Think of Commonwealth Financial Network, and practice management guru Joni Youngwirth probably comes to mind, or behavioral specialist Kol Birke, or maybe even Wayne Bloom, Red Sox fanatic and CEO of the Waltham, Mass.-based broker-dealer giant.
One other area, wealth management, is of course a critical offering, and one that's receiving more attention of late.
"Wealth management in general involves a lot of different components, so our wealth management platform involves a lot of different areas; asset management, investment research, annuity research, retirement consulting and advanced planning," explains vice president Gavin Morrissey, who is responsible for all as well coordinating interdepartmental efforts across the firm's platform. (He has also contributed to ThinkAdvisor).
Noting the broad yet consultative nature of the group, he says that it tries to be proactive about conditions or events that would affect the client's portfolio.

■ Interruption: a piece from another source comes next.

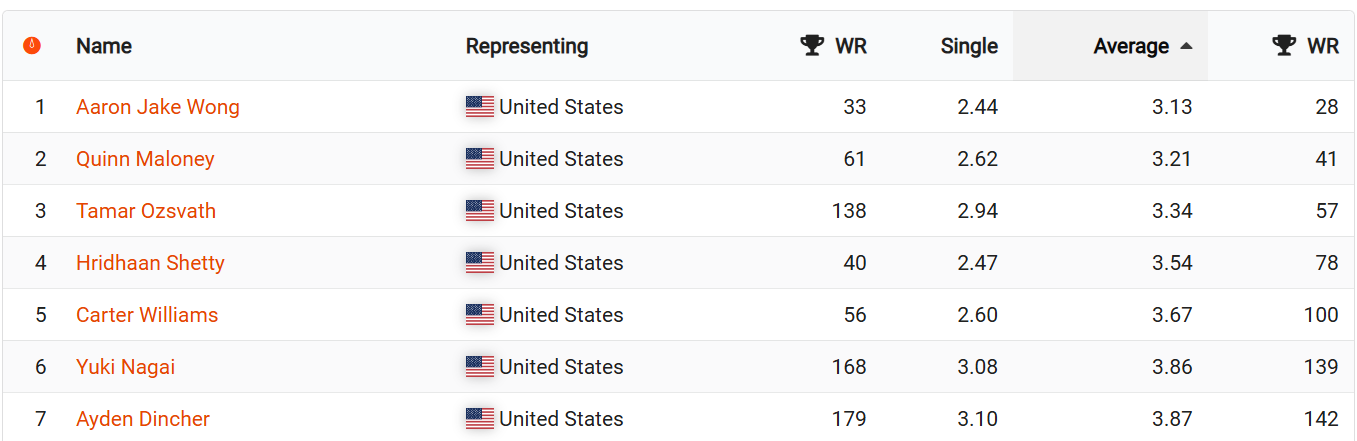
Task: Click US flag icon in Yuki Nagai row
Action: (x=480, y=367)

"Of course, we're reactive as well," he adds. "When our advisors bring us a case, we are comprehensive and collaborative and have the full team working on it and approaching it from different angles, so nothing happens by itself or in a silo."

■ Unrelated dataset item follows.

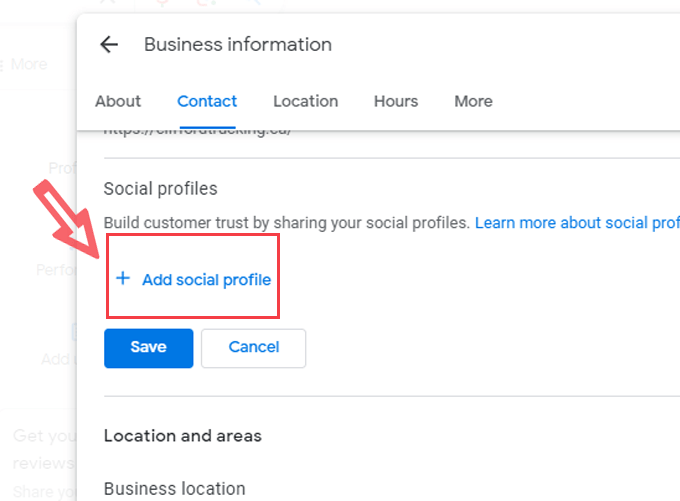The height and width of the screenshot is (501, 680).
Task: Click the dimmed Performance item behind the dialog
Action: [55, 270]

The firm claims 1,500 recurring fee advisors, but Morrissey emphasizes that how an advisor (or rep) affiliates with Commonwealth "will not affect how we serve you, recognizing there are some compliance issues, of course."
Morrissey graduated from Lafayette College with a major in economics before earning a law degree at Thomas Jefferson School of Law in San Diego and his LLM in taxation at the University of San Diego School of Law. With Commonwealth for the past 15 years, he's worked in various departments, gaining what he says is a broad-based knowledge of the internal workings of a full-service broker-dealer. This allows him to provide a bridge between wealth management concepts and operational implementation.